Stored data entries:
------------

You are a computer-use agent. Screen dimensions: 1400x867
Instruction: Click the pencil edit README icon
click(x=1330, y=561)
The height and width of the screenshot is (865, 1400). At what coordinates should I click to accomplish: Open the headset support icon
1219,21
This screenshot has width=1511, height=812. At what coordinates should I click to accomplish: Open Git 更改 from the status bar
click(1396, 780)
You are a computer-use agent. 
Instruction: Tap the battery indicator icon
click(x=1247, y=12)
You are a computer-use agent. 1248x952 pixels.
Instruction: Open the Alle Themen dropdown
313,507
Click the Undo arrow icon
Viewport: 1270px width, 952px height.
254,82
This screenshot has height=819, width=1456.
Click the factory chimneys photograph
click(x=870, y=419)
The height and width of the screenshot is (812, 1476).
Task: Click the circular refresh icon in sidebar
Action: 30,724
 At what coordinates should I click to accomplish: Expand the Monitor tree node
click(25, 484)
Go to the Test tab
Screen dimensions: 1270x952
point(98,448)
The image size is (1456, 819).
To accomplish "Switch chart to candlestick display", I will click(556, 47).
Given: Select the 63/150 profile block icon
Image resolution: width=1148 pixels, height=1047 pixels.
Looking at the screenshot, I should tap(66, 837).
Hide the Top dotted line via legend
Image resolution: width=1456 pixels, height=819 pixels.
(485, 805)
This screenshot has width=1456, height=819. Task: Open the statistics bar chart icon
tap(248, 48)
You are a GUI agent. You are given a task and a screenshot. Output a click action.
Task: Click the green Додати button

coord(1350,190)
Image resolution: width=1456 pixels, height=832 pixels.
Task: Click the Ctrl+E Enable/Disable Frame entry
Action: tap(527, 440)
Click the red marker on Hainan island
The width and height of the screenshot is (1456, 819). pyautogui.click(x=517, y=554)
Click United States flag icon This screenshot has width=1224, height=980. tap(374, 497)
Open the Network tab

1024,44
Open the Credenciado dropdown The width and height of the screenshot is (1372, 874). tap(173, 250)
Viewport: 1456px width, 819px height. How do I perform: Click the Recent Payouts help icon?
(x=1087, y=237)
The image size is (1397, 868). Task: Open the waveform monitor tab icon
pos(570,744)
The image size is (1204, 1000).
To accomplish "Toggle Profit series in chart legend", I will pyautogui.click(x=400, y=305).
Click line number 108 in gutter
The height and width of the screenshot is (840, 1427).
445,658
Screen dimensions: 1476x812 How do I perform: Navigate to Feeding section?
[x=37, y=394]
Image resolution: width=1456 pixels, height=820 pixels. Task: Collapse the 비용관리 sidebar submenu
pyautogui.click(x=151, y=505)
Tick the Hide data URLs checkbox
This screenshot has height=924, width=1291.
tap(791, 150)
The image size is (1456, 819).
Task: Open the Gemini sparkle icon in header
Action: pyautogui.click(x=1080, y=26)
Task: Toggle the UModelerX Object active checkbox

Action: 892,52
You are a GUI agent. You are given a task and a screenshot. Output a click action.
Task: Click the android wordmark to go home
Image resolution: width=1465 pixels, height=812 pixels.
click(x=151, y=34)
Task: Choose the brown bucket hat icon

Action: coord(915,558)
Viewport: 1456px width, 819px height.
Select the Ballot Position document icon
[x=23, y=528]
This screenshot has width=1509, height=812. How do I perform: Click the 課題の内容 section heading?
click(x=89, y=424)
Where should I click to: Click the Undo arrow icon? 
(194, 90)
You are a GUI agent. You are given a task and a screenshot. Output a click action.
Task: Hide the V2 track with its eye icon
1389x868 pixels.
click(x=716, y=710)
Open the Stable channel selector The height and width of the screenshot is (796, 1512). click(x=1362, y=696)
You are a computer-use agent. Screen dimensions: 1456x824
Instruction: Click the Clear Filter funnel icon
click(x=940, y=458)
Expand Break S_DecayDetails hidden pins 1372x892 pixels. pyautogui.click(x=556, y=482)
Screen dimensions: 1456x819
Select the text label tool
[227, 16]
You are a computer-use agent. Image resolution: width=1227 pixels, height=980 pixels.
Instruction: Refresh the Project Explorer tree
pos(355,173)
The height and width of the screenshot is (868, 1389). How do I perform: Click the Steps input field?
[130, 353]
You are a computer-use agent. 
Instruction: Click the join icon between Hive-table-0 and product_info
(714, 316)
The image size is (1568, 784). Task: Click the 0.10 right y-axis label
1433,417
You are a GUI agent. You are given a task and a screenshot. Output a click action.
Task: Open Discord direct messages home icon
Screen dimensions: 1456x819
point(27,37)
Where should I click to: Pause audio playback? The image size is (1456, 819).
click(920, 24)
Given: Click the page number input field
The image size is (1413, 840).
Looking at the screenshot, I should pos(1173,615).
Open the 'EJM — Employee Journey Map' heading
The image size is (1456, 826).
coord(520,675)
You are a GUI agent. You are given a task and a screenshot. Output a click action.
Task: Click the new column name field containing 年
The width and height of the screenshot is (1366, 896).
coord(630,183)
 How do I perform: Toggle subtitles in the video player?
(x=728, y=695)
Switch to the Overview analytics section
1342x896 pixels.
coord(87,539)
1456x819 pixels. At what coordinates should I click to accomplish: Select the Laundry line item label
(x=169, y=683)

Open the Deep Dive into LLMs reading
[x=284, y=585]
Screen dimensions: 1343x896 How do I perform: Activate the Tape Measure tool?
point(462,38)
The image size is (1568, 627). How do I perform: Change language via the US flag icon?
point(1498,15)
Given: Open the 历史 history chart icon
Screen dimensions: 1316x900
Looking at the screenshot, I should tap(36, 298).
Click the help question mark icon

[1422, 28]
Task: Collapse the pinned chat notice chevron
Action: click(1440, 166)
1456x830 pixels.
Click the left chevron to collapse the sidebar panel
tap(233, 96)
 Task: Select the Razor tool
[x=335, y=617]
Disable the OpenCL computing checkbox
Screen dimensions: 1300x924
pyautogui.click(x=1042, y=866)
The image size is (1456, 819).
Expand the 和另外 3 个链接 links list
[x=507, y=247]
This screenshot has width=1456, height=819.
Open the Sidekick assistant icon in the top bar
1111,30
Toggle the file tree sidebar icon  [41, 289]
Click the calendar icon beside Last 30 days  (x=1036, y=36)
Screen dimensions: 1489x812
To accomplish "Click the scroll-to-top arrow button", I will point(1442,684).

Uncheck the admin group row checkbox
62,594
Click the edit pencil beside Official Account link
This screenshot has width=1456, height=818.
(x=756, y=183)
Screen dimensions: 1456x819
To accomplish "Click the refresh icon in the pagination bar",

------------

Task instructions: The entries shown above must be restated word for word.

Your solution:
You are a computer-use agent. Screen dimensions: 1400x867
Instruction: Click the pencil edit README icon
click(x=1330, y=561)
The height and width of the screenshot is (865, 1400). At what coordinates should I click to accomplish: Open the headset support icon
1219,21
This screenshot has width=1511, height=812. At what coordinates should I click to accomplish: Open Git 更改 from the status bar
click(1396, 780)
You are a computer-use agent. 
Instruction: Tap the battery indicator icon
click(x=1247, y=12)
You are a computer-use agent. 1248x952 pixels.
Instruction: Open the Alle Themen dropdown
313,507
Click the Undo arrow icon
Viewport: 1270px width, 952px height.
254,82
This screenshot has height=819, width=1456.
Click the factory chimneys photograph
click(x=870, y=419)
The height and width of the screenshot is (812, 1476).
Task: Click the circular refresh icon in sidebar
Action: 30,724
 At what coordinates should I click to accomplish: Expand the Monitor tree node
click(25, 484)
Go to the Test tab
Screen dimensions: 1270x952
point(98,448)
The image size is (1456, 819).
To accomplish "Switch chart to candlestick display", I will click(556, 47).
Given: Select the 63/150 profile block icon
Image resolution: width=1148 pixels, height=1047 pixels.
Looking at the screenshot, I should tap(66, 837).
Hide the Top dotted line via legend
Image resolution: width=1456 pixels, height=819 pixels.
(485, 805)
This screenshot has width=1456, height=819. Task: Open the statistics bar chart icon
tap(248, 48)
You are a GUI agent. You are given a task and a screenshot. Output a click action.
Task: Click the green Додати button

coord(1350,190)
Image resolution: width=1456 pixels, height=832 pixels.
Task: Click the Ctrl+E Enable/Disable Frame entry
Action: tap(527, 440)
Click the red marker on Hainan island
The width and height of the screenshot is (1456, 819). pyautogui.click(x=517, y=554)
Click United States flag icon This screenshot has width=1224, height=980. tap(374, 497)
Open the Network tab

1024,44
Open the Credenciado dropdown The width and height of the screenshot is (1372, 874). tap(173, 250)
Viewport: 1456px width, 819px height. How do I perform: Click the Recent Payouts help icon?
(x=1087, y=237)
The image size is (1397, 868). Task: Open the waveform monitor tab icon
pos(570,744)
The image size is (1204, 1000).
To accomplish "Toggle Profit series in chart legend", I will pyautogui.click(x=400, y=305).
Click line number 108 in gutter
The height and width of the screenshot is (840, 1427).
445,658
Screen dimensions: 1476x812 How do I perform: Navigate to Feeding section?
[x=37, y=394]
Image resolution: width=1456 pixels, height=820 pixels. Task: Collapse the 비용관리 sidebar submenu
pyautogui.click(x=151, y=505)
Tick the Hide data URLs checkbox
This screenshot has height=924, width=1291.
tap(791, 150)
The image size is (1456, 819).
Task: Open the Gemini sparkle icon in header
Action: pyautogui.click(x=1080, y=26)
Task: Toggle the UModelerX Object active checkbox

Action: 892,52
You are a GUI agent. You are given a task and a screenshot. Output a click action.
Task: Click the android wordmark to go home
Image resolution: width=1465 pixels, height=812 pixels.
click(x=151, y=34)
Task: Choose the brown bucket hat icon

Action: coord(915,558)
Viewport: 1456px width, 819px height.
Select the Ballot Position document icon
[x=23, y=528]
This screenshot has width=1509, height=812. How do I perform: Click the 課題の内容 section heading?
click(x=89, y=424)
Where should I click to: Click the Undo arrow icon? 
(194, 90)
You are a GUI agent. You are given a task and a screenshot. Output a click action.
Task: Hide the V2 track with its eye icon
1389x868 pixels.
click(x=716, y=710)
Open the Stable channel selector The height and width of the screenshot is (796, 1512). click(x=1362, y=696)
You are a computer-use agent. Screen dimensions: 1456x824
Instruction: Click the Clear Filter funnel icon
click(x=940, y=458)
Expand Break S_DecayDetails hidden pins 1372x892 pixels. pyautogui.click(x=556, y=482)
Screen dimensions: 1456x819
Select the text label tool
[227, 16]
You are a computer-use agent. Image resolution: width=1227 pixels, height=980 pixels.
Instruction: Refresh the Project Explorer tree
pos(355,173)
The height and width of the screenshot is (868, 1389). How do I perform: Click the Steps input field?
[130, 353]
You are a computer-use agent. 
Instruction: Click the join icon between Hive-table-0 and product_info
(714, 316)
The image size is (1568, 784). Task: Click the 0.10 right y-axis label
1433,417
You are a GUI agent. You are given a task and a screenshot. Output a click action.
Task: Open Discord direct messages home icon
Screen dimensions: 1456x819
point(27,37)
Where should I click to: Pause audio playback? The image size is (1456, 819).
click(920, 24)
Given: Click the page number input field
The image size is (1413, 840).
Looking at the screenshot, I should pos(1173,615).
Open the 'EJM — Employee Journey Map' heading
The image size is (1456, 826).
coord(520,675)
You are a GUI agent. You are given a task and a screenshot. Output a click action.
Task: Click the new column name field containing 年
The width and height of the screenshot is (1366, 896).
coord(630,183)
 How do I perform: Toggle subtitles in the video player?
(x=728, y=695)
Switch to the Overview analytics section
1342x896 pixels.
coord(87,539)
1456x819 pixels. At what coordinates should I click to accomplish: Select the Laundry line item label
(x=169, y=683)

Open the Deep Dive into LLMs reading
[x=284, y=585]
Screen dimensions: 1343x896 How do I perform: Activate the Tape Measure tool?
point(462,38)
The image size is (1568, 627). How do I perform: Change language via the US flag icon?
point(1498,15)
Given: Open the 历史 history chart icon
Screen dimensions: 1316x900
Looking at the screenshot, I should tap(36, 298).
Click the help question mark icon

[1422, 28]
Task: Collapse the pinned chat notice chevron
Action: click(1440, 166)
1456x830 pixels.
Click the left chevron to collapse the sidebar panel
tap(233, 96)
 Task: Select the Razor tool
[x=335, y=617]
Disable the OpenCL computing checkbox
Screen dimensions: 1300x924
pyautogui.click(x=1042, y=866)
The image size is (1456, 819).
Expand the 和另外 3 个链接 links list
[x=507, y=247]
This screenshot has width=1456, height=819.
Open the Sidekick assistant icon in the top bar
1111,30
Toggle the file tree sidebar icon  [41, 289]
Click the calendar icon beside Last 30 days  (x=1036, y=36)
Screen dimensions: 1489x812
To accomplish "Click the scroll-to-top arrow button", I will point(1442,684).

Uncheck the admin group row checkbox
62,594
Click the edit pencil beside Official Account link
This screenshot has width=1456, height=818.
(x=756, y=183)
Screen dimensions: 1456x819
To accomplish "Click the refresh icon in the pagination bar",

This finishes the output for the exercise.